Sentinel denied coverage for business income stating that business income only applies to physical loss or damage to property at the premises per the BOP policy language.
Firms should take heed that a BOP is designed to cover physical and general liability insurance exposures. A BOP is not a substitute for attorney malpractice insurance or in this case cyber Insurance. The basic BOP combines insurance coverages for:
- Property Insurance (Building and Business Personal Property)
- Crime Insurance-Likely limited to a sub limit
- Liability Insurance (not the malpractice insurance)
- Business Interruption Insurance-For physical losses that occur on the premises
- Hired non owned auto
Cyber Insurance/Data Breach is a more appropriate coverage for this exposure. We have previously posted that a good Data Breach/Cyber Liability Insurance offers 1st party and 3rd party coverage. It needs to respond to the following exposures:
1st Party Claims
1. Incident Response Services
2. Ransom demands to unlock your system.
3. Notification requirements costs from federal & state laws & regulations to your clients that have suffered a data breach
4. System assistance in restoring your systems and data
5. Loss of income for the time that it takes to recover from a data breach
6. Harm to reputation & goodwill
7. Crisis Management and public relations costs
3rd Party Claims
1. Damages to clients that have suffered a data breach
2. Cost of defense to defend you from these claims
3. Regulatory Violations, fines and penalties that may be accessed against the firm
It remains to be seen whether Moses Afonso Ryan Ltd will prevail in their suit against Sentinel, but doesn’t it make sense to have the specific coverage that addresses the specific peril? Hoping to have the courts expand coverage interpretation after the fact can be an expensive lesson.

# WORK INSTRUCTIONS
- A) Duplicate the part of the insurance excerpt starting at "3. Notification requirements" and ending at "an expensive lesson.".
- B) Express the lines of the records starting at the line containing "How do I perform: Click" and ending at the line containing "(x=331, y=642)" as a Markdown table with the columns Line No. and Content, leaving out blank lines.
The records that follow are unrelated to the insurance excerpt.

# DATA LISTING

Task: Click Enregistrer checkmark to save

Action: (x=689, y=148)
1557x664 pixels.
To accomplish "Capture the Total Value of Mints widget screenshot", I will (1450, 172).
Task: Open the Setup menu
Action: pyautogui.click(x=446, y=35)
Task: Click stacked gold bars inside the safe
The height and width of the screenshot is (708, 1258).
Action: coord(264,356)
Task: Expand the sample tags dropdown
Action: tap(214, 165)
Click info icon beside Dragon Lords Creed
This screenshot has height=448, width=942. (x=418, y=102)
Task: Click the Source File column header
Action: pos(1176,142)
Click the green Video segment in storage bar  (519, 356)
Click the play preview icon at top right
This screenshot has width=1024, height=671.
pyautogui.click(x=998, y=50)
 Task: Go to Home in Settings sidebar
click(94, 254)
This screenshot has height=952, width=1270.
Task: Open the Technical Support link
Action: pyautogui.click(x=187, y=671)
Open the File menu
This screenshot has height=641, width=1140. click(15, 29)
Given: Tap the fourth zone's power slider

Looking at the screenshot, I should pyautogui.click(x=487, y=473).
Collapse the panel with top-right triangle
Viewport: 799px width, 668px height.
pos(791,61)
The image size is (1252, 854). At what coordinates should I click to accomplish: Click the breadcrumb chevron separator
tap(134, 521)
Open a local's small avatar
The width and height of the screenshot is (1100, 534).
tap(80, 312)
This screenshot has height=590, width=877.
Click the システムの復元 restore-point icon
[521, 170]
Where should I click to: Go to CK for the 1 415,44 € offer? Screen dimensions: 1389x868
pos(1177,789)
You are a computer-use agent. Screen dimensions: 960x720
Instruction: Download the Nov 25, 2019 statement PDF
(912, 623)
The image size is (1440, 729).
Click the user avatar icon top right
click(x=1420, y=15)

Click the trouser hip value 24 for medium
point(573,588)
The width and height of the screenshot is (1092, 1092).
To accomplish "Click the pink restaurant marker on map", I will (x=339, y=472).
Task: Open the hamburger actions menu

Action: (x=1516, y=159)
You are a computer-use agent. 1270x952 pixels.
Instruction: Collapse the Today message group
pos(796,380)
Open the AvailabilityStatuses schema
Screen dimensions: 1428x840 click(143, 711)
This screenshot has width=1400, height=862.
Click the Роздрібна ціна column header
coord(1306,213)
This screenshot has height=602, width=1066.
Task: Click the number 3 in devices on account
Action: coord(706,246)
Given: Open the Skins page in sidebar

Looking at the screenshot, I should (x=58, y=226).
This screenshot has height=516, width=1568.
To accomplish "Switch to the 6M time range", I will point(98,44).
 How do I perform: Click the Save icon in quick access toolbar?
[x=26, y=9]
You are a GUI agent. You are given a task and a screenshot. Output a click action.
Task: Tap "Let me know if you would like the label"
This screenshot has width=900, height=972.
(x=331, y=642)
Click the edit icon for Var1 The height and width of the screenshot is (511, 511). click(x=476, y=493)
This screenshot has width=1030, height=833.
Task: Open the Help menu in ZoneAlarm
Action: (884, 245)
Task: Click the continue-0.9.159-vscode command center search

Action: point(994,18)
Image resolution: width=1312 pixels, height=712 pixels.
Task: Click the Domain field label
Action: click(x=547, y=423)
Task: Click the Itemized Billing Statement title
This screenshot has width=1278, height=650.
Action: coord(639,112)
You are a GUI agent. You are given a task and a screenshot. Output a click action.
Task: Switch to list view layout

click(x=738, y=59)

# TASK ANSWERS
- A)
3. Notification requirements costs from federal & state laws & regulations to your clients that have suffered a data breach
4. System assistance in restoring your systems and data
5. Loss of income for the time that it takes to recover from a data breach
6. Harm to reputation & goodwill
7. Crisis Management and public relations costs
3rd Party Claims
1. Damages to clients that have suffered a data breach
2. Cost of defense to defend you from these claims
3. Regulatory Violations, fines and penalties that may be accessed against the firm
It remains to be seen whether Moses Afonso Ryan Ltd will prevail in their suit against Sentinel, but doesn’t it make sense to have the specific coverage that addresses the specific peril? Hoping to have the courts expand coverage interpretation after the fact can be an expensive lesson.

- B)
| Line No. | Content |
|---|---|
| 1 |  How do I perform: Click the Save icon in quick access toolbar? |
| 2 | [x=26, y=9] |
| 3 | You are a GUI agent. You are given a task and a screenshot. Output a click action. |
| 4 | Task: Tap "Let me know if you would like the label" |
| 5 | This screenshot has width=900, height=972. |
| 6 | (x=331, y=642) |